図1に例示される通り、本実施形態に係る製造方法は、生地P(食材の例示)に赤外線を照射することで加熱(すなわち輻射加熱)する。具体的には、製造方法は、赤外線を照射する赤外線ヒータ10と、冷却器20とを用いる。
【0017】
赤外線ヒータ10は、赤外線(波長780nm以上10μm以下)を照射する照射器具である。例えば、発熱体にハロゲン電球を用いたハロゲンヒータや、発熱体に炭素化合物を用いたカーボンヒータ等が赤外線ヒータ10として利用される。
【0018】
食材を載置するための容器Gの形状は、生地Pを載置することが可能であれば任意である。
【0019】
具体的には、容器Gは、赤外線ヒータ10が照射する赤外線を透過する透明なガラス材料で形成される。すなわち、赤外線ヒータ10からの赤外線に対する吸収率が十分に低いガラス材料で容器Gが形成される。

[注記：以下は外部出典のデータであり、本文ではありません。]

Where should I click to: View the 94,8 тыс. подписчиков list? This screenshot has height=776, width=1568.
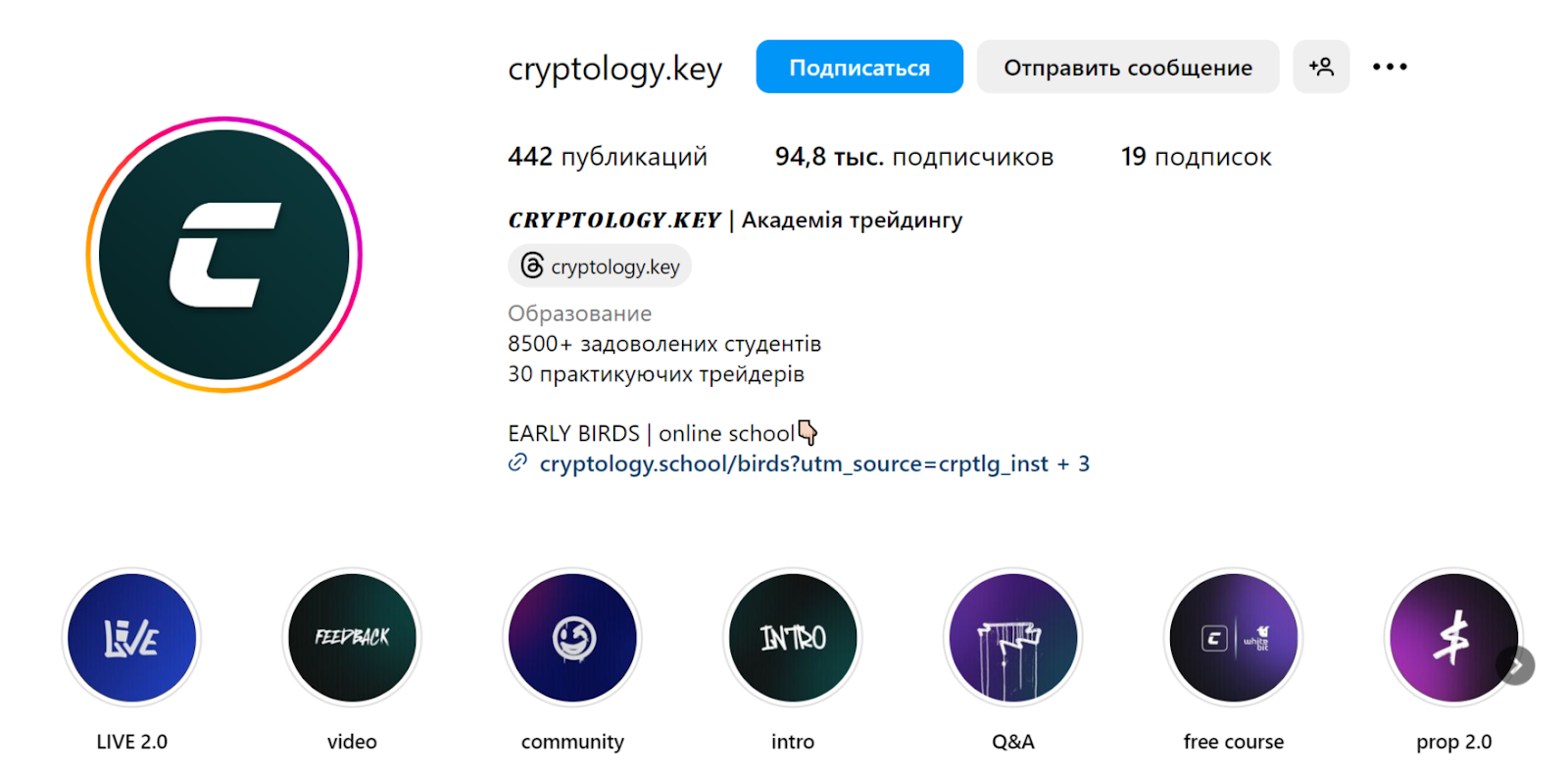click(x=913, y=157)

ここで、透明なガラス材料とは、例えば可視光線(波長範囲360~780nm)を70%以上透過し、好ましくは90%以上透過する材料である。
【0020】
具体的には、容器Gに使用されるガラス材料は、赤外線ヒータ10が照射する赤外線の波長に対して透過率が20%以上であり、好ましくは50%以上であり、さらに好ましくは70%以上である。
【0021】
波長が0.8~3.0μmの範囲内にある赤外線を照射する赤外線ヒータ10(例えば0.9~3.0μmの赤外線を照射するハロゲンヒータ)を使用する場合には、例えば、当該赤外線を透過するソーダガラス、硼珪酸ガラス、石英およびサファイアの1種以上を主成分(全体の90質量%以上)とするガラス材料が好適に使用される。食材に十分に赤外線を照射する観点からは、これらの中でもサファイアが好ましく、費用的な面からは硼珪酸ガラスが好ましい。
【0022】
波長が2~6μmの範囲内にある赤外線を照射する赤外線ヒータ10(例えば3~5μmの赤外線を照射するカーボンヒータ)を使用する場合には、例えば、当該赤外線を透過するサファイア、フッ化カルシウム、フッ化マグネシウムおよび酸化マグネシウムの1種以上を主成分(全体の90質量%以上)とするガラス材料が好適に使用される。食材に十分に赤外線を照射する観点からは、これらの中でもフッ化カルシウムが好ましい。
【0023】
なお、容器Gに使用されるガラス材料は、以上の例示に限定されない。ヒータの赤外線を透過する透明であればガラス材料の種類は任意である。
【0024】
図1に例示される通り、本実施形態の製造方法は、容器G内に載置された焼成食品の生地P(食材の例示)に、当該容器Gの外側から赤外線を照射する工程(以下「焼成工程」という)を含む。赤外線ヒータ10から出射された赤外線は、容器Gを透過して生地Pに照射される。そして、赤外線は、生地Pに吸収されて熱に変化し、生地Pの温度を上昇させる。すなわち、生地Pが加熱される。生地Pが加熱されて内部の水分が蒸発することで、パン(「焼成食品」の例示)が製造される。なお、赤外線ヒータ10による加熱強度は、食材の種類に応じて異なるが、既存の一般的な焼成食品の製造方法と同様の加熱強度である。
【0025】
図1では、容器Gの外側における下方から赤外線を照射する構成を例示する。ただし、側壁部を含む容器Gを使用する場合には、容器Gの外側における側壁部側から赤外線を照射してもよい。すなわち、赤外線が容器Gを透過して食材に照射されれば、赤外線を照射する方向は任意である。透明なガラス材料で形成された容器Gは、容器としての機能に加えて、生地Pで発生した余分な熱を放散し、過熱による焦げ付きを抑える役割を担う。
【0026】
そして、本実施形態の焼成工程は、容器Gを冷却した状態で行う。
図1に例示される通り、容器Gの冷却は、冷却器20により行う。冷却器20は、容器Gを冷却可能な冷却機器である。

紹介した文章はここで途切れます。